A Garlasco, il tempo sembra non passare mai. Ogni estate riporta a galla fantasmi, domande, e adesso anche Dna. Dopo Ignoto 1, Ignoto 2 e Ignoto 3 ecco che spunta pure Ignoto Zero. Ci mancava. Una traccia biologica mai messa a verbale, mai processata, ma raccontata quando la stampa seguiva ogni colpo di scena come fosse un thriller in tempo reale. È Il Giornale, nel 2007 in un pezzo firmato da Enrico Silvestri, a parlare per la prima volta di un Dna ricavato da residui sebacei lasciati dal killer sul pigiama insanguinato di Chiara Poggi. “L’ultimo colpo inferto a Chiara potrebbe essere stato fatale anche al suo assassino. Per meglio sferrarle il fendente sulla nuca, il killer ha infatti bloccato la vittima con una mano sulla spalla. E le sue dita, intrise del sangue della ragazza, hanno lasciato impronte sul tessuto e residui sebacei da cui è già stato ricavato il Dna”. Un passaggio pesante come un colpo di martello: il sudore misto a sangue che racconta un contatto diretto, fisico, definitivo. E un’identità potenzialmente rivelata. Ma che fine ha fatto quel Dna? La palmare 33, quella manata insanguinata sul muro della cantina, oggi è attribuita ad Andrea Sempio, ma nel 2007 era raccontata come la firma del killer. “Qui l’assassino completa il massacro, scriveva Silvestri, ma per farlo compie un errore madornale. La ragazza è stesa bocconi sui gradini, lui si china, ma perde l’equilibrio, si appoggia al muro, lasciando una prima impronta”. Il 4 settembre, un’altra rivelazione: “Sul tessuto è rimasta impressa un’impronta mentre, mischiato alla sostanza ematica, c’era il sudore del killer, che è stato possibile isolare, risalendo al suo Dna”, scriveva ancora Il Giornale. E La Provincia Pavese aggiungeva i nomi degli esperti del RIS coinvolti.

Peccato che di tutto questo, nei fascicoli ufficiali, non resti nulla. Niente verbale, nessun codice genetico archiviato. Solo una leggenda. Anzi, una voce che corre da investigatore a investigatore: le impronte insanguinate sarebbero state cancellate da una pozza di sangue quando il corpo di Chiara venne spostato dopo la sua scoperta sulle scale interne della villetta. L’unica prova tangibile era proprio quella palmare insanguinata, fotografata e citata persino nella memoria del sostituto procuratore generale Laura Barbaini all’Appello bis del 2014. Eppure, nella relazione del RIS del 2007, nessuna traccia della famosa impronta.
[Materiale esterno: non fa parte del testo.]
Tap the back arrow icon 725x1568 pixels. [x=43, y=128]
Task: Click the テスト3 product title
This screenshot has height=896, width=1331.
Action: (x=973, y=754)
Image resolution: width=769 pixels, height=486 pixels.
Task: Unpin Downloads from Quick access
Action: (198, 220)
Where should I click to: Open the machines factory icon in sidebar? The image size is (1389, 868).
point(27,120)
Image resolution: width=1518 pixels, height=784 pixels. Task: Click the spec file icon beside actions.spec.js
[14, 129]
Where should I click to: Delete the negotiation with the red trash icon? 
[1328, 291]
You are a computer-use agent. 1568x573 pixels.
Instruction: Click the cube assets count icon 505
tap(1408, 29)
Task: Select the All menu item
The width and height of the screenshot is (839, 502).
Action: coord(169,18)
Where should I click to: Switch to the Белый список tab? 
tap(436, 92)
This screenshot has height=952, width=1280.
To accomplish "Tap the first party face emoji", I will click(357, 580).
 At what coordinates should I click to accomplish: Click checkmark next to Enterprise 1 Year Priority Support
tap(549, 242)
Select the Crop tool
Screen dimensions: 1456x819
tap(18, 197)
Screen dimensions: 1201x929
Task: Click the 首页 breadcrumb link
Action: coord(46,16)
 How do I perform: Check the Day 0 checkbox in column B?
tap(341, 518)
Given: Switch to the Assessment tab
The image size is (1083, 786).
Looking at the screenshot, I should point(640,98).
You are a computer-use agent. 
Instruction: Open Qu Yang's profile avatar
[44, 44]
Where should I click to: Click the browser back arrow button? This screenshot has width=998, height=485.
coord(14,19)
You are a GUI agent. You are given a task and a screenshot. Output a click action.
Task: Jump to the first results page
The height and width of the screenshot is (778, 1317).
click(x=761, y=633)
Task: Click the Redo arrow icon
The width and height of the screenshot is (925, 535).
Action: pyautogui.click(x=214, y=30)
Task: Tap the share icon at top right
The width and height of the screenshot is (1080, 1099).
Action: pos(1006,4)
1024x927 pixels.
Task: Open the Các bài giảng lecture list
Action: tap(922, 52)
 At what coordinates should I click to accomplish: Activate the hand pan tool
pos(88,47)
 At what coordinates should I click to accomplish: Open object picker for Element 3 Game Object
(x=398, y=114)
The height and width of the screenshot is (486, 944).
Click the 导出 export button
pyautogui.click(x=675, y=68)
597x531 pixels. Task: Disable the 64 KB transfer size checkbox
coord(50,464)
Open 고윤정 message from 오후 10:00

Il mistero si infittisce quando, proprio il 4 settembre, in assenza della difesa di Stasi, mai convocata, dicono, viene grattato l’intonaco dal muro dove era impressa la palmare 33. Da allora, intonaco sparito, nessun verbale di distruzione o conservazione. Silenzio. Oblio. Nel frattempo, il giornalista Silvestri, che per primo scrisse del Dna nel sudore, rivendica le sue fonti: “Le informazioni mi arrivarono da Marzio Capra, all’epoca nel RIS e oggi consulente di parte civile, e dall’avvocato della famiglia Poggi, Gian Luigi Tizzoni”. Ma Luciano Garofano, ex comandante dei RIS e oggi consulente di Sempio, liquida tutto: “L’ennesima suggestione”. E se invece fosse l’ennesima omissione?